EzColocalization dispose d’un « filtre pré-bassin versant » optionnel et de huit filtres post-bassin versant optionnels (avec la possibilité d’en sélectionner davantage). Segmentation de bassin versant peut aider à la séparation des cellules de division et de toucher28, mais il peut également diviser de grands objets tels que les agrégats de matériel extracellulaire en fragments plus petits qui sont la même taille que les cellules. Pour éviter ce dernier cas, le filtre Pre-watershed peut être utilisé pour exclure de l’analyse les objets présentant de grandes surfaces. Le bouton Preview de l’onglet Cell Filters permet aux utilisateurs de voir quels objets de l’image actuelle seront sélectionnés lorsque les limites minimales et maximales de tous les filtres seront ajustées. Il existe deux classes de paramètres pour les filtres cellulaires post-bassin versant (tableau S2) : (i) les paramètres physiques basés sur les mesures du canal d’identification des cellules ; et (ii) les paramètres d’intensité du signal provenant des canaux rapporteurs. Les paramètres physiques s’appliquent à tous les canaux, tandis que les paramètres d’intensité du signal ne s’appliquent qu’au canal rapporteur pour lequel ils sont sélectionnés (car les rapporteurs peuvent avoir des niveaux de signal très différents). En plus du filtrage basé sur les options prédéfinies dans ImageJ, EzColocalization dispose de filtres pour le « MeanBgndRatio » ou le « MedianBgndRatio », qui sont calculés en divisant l’intensité moyenne ou médiane du signal des pixels à l’intérieur d’un objet par l’intensité moyenne ou médiane respective du signal des pixels extracellulaires.

Visualisation

L’onglet « Visualisation » affiche les signaux ou les métriques dans les cellules sous forme de : (i) des « cartes de chaleur » ; (ii) des diagrammes de dispersion ; et (iii) des « matrices métriques » (Fig. 3A).
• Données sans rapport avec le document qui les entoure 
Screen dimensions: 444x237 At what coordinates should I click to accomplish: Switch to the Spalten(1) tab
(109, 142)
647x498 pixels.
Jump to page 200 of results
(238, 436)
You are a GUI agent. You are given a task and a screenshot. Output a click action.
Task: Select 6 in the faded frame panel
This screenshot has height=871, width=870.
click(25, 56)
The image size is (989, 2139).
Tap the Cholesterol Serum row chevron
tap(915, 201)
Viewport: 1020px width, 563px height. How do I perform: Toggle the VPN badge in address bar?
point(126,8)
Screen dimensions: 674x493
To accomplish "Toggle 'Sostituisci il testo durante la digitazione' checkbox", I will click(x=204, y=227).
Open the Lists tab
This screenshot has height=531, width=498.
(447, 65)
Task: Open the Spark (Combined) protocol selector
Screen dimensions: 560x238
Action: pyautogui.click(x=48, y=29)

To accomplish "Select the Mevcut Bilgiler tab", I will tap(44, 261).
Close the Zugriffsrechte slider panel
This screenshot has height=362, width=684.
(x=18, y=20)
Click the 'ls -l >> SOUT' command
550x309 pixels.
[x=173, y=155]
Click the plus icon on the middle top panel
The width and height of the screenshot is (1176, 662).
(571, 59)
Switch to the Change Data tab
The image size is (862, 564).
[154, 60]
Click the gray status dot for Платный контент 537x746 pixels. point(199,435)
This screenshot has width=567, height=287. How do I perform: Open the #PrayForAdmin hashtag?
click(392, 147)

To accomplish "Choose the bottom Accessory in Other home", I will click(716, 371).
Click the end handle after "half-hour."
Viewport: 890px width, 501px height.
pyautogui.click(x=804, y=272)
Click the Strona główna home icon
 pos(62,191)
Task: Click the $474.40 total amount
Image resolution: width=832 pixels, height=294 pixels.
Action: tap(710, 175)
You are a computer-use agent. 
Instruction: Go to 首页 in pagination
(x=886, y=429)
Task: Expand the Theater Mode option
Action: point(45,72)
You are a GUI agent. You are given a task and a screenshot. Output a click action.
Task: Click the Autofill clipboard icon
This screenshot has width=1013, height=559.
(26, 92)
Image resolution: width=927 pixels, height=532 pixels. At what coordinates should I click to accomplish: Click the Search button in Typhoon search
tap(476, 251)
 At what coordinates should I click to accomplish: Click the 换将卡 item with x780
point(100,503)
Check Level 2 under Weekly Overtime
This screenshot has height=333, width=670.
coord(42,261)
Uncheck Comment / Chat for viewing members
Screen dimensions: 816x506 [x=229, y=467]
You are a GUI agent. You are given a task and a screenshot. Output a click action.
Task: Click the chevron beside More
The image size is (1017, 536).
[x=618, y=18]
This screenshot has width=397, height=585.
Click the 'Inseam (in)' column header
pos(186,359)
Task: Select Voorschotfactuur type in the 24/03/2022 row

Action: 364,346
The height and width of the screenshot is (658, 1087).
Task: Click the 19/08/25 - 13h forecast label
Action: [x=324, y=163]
Les cartes de chaleur sont des images pseudo-couleurs qui montrent l’ampleur relative des signaux des rapporteurs (Fig. 3B). Elles sont générées par normalisation et remise à l’échelle afin que les valeurs minimales et maximales des pixels soient respectivement de 0 et 255 dans chaque cellule, image ou pile. Il existe huit options pour colorer les cartes de chaleur, et les valeurs d’intensité pour chaque couleur sont obtenues à partir de la fonction « Show LUT » (dans le sous-menu « Color » du menu « Image » dans ImageJ). Les cartes thermiques cellulaires permettent de déterminer où chaque rapporteur est présent avec la plus forte intensité dans les cellules. Les cartes thermiques d’images peuvent montrer si différentes cellules dans un champ de vision ont des intensités sensiblement différentes, ce qui peut indiquer une hétérogénéité biologique ou une irrégularité dans le marquage. Les cartes thermiques de piles peuvent montrer si les cellules de différentes images ont des niveaux d’intensité de signal sensiblement différents, ce qui peut indiquer une irrégularité dans le marquage ou les mesures sur une lame (par exemple, en raison du photoblanchiment) ou des changements dans le signal au fil du temps (si la pile est une série chronologique). Remarque : l’apparence des cartes thermiques est affectée par les paramètres de luminosité et de contraste.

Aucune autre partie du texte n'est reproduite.